● **Record excerpts**
- - - - -
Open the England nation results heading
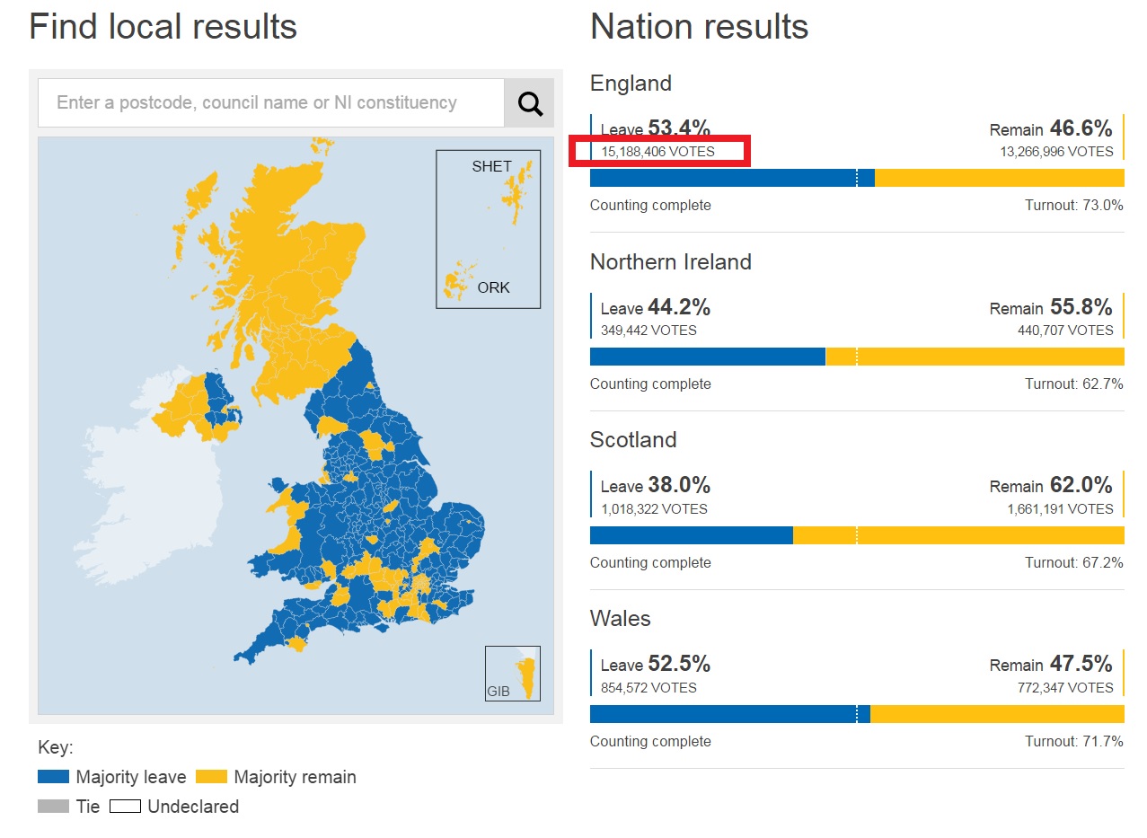Viewport: 1147px width, 838px height. (631, 84)
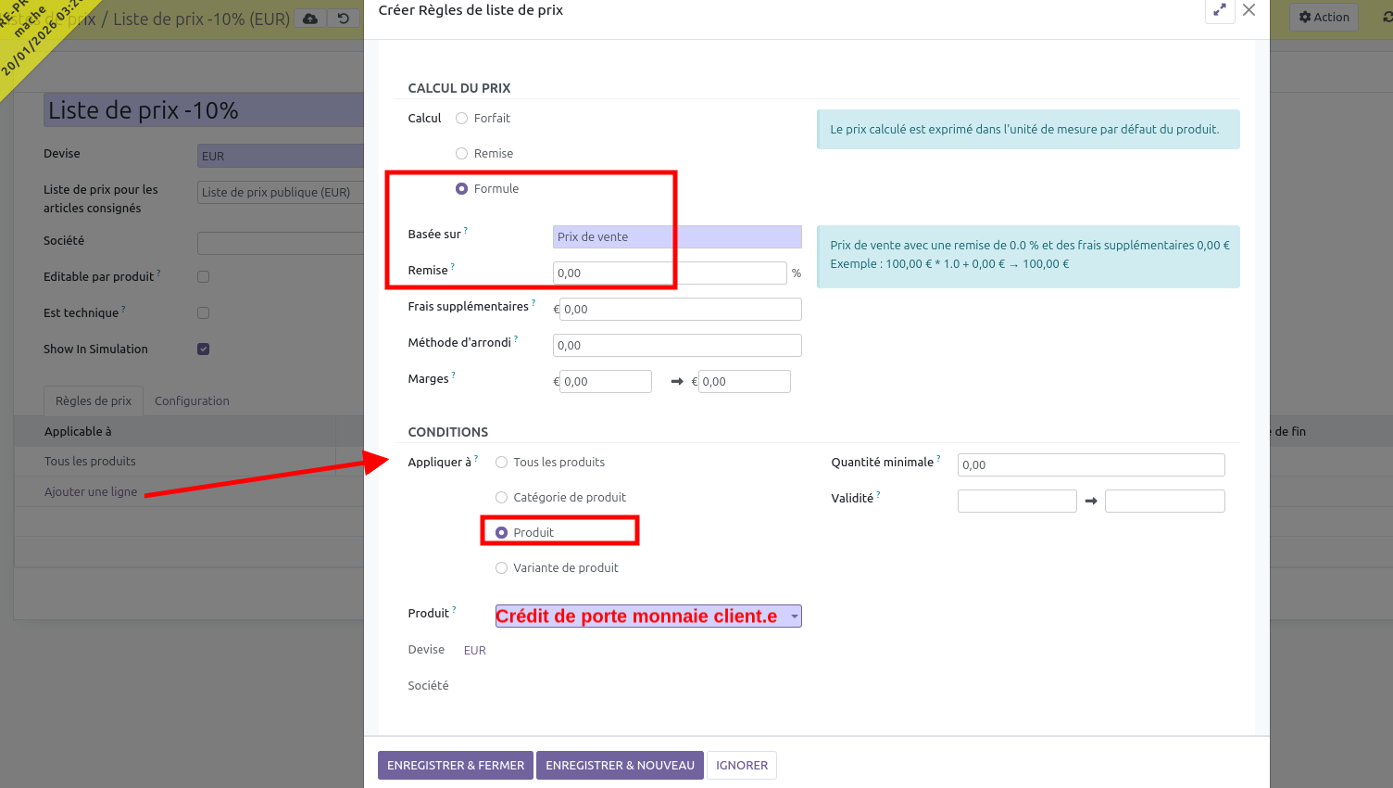
Task: Click the Ignorer button
Action: [x=741, y=766]
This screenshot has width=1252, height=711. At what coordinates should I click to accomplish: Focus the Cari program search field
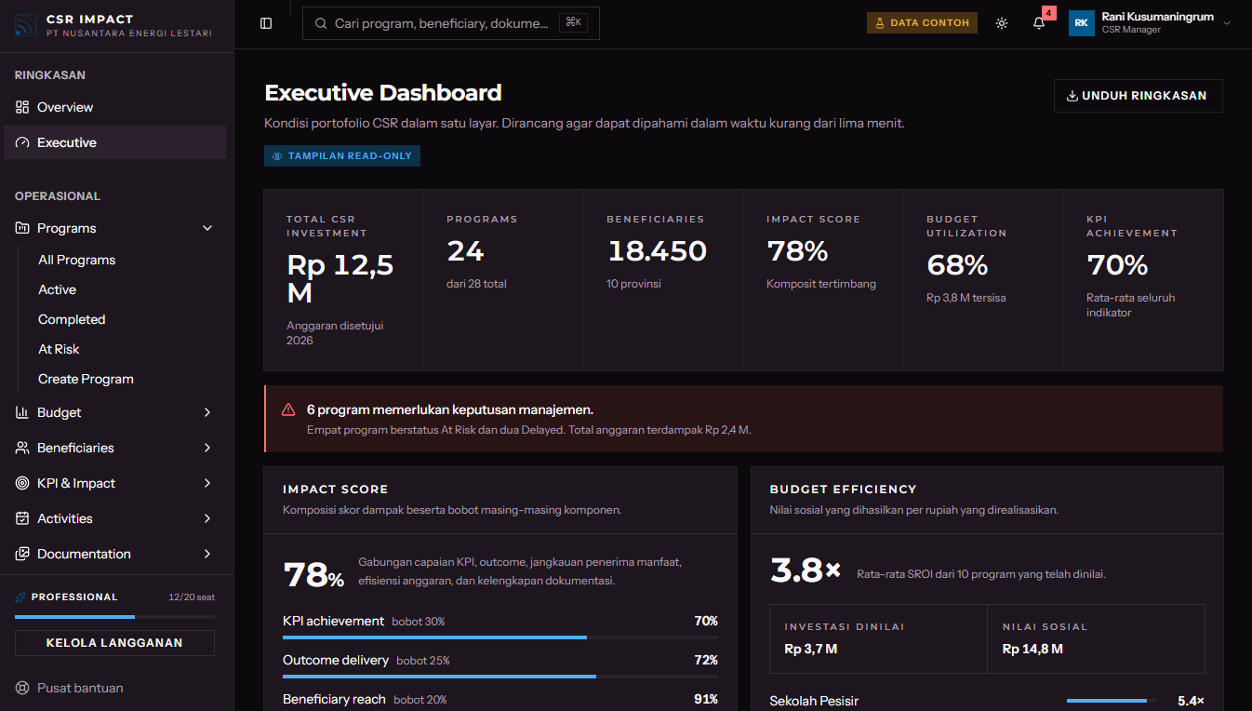pos(451,23)
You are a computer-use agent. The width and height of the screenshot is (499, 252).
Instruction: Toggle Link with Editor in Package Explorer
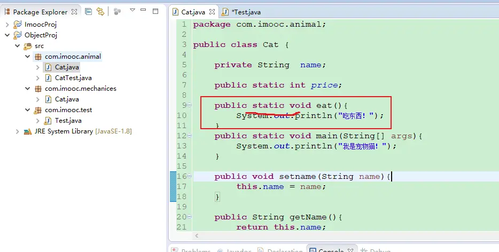[100, 11]
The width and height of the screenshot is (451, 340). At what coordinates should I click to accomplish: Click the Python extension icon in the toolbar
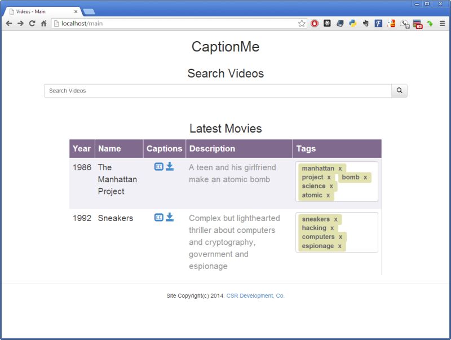click(352, 24)
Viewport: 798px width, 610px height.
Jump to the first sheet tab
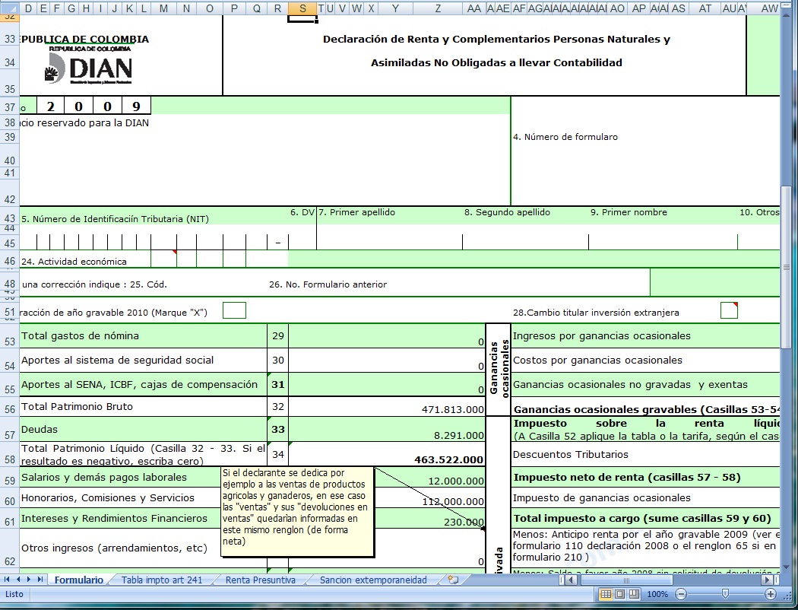(x=7, y=580)
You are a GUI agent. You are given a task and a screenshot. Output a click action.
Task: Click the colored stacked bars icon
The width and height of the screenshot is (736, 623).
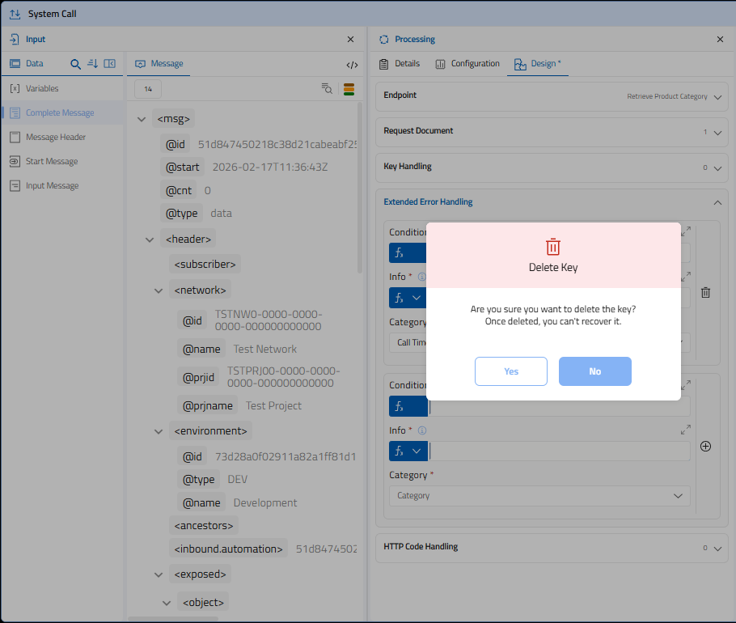point(349,89)
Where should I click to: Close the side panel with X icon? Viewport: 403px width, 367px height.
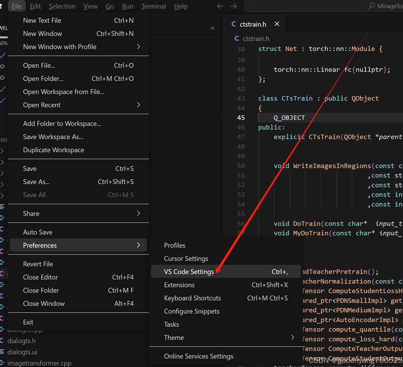[x=212, y=28]
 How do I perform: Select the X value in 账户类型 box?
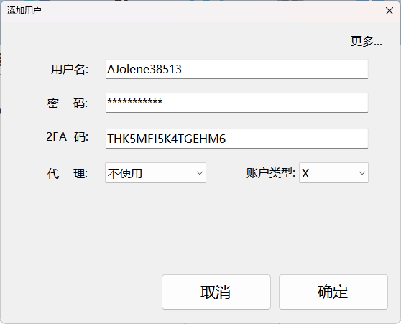click(305, 174)
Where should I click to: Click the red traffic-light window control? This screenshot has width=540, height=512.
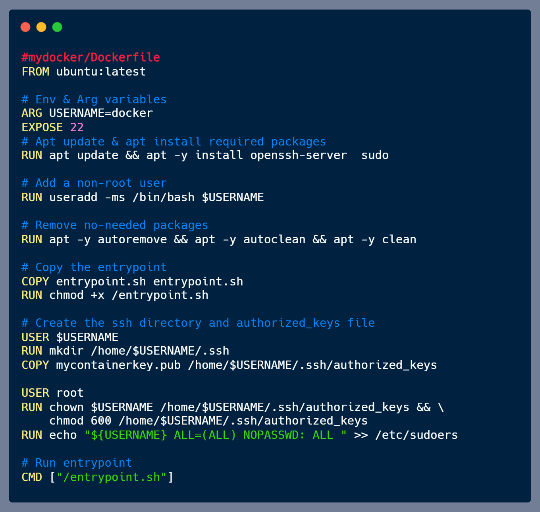pyautogui.click(x=25, y=27)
- - - - -
● **Work order**
Once the pictures are removed, set down what remains of the entries above exactly.

● **Output for this exercise**
Open the England nation results heading
Viewport: 1147px width, 838px height. (631, 84)
Task: Click the Ignorer button
Action: [x=741, y=766]
This screenshot has width=1252, height=711. At what coordinates should I click to accomplish: Focus the Cari program search field
pos(451,23)
You are a computer-use agent. The width and height of the screenshot is (499, 252).
Instruction: Toggle Link with Editor in Package Explorer
[100, 11]
The width and height of the screenshot is (451, 340). At what coordinates should I click to accomplish: Click the Python extension icon in the toolbar
click(352, 24)
Viewport: 798px width, 610px height.
Jump to the first sheet tab
(x=7, y=580)
You are a GUI agent. You are given a task and a screenshot. Output a click action.
Task: Click the colored stacked bars icon
The width and height of the screenshot is (736, 623).
point(349,89)
Where should I click to: Close the side panel with X icon? Viewport: 403px width, 367px height.
[x=212, y=28]
 How do I perform: Select the X value in 账户类型 box?
click(305, 174)
Where should I click to: Click the red traffic-light window control? This screenshot has width=540, height=512.
pyautogui.click(x=25, y=27)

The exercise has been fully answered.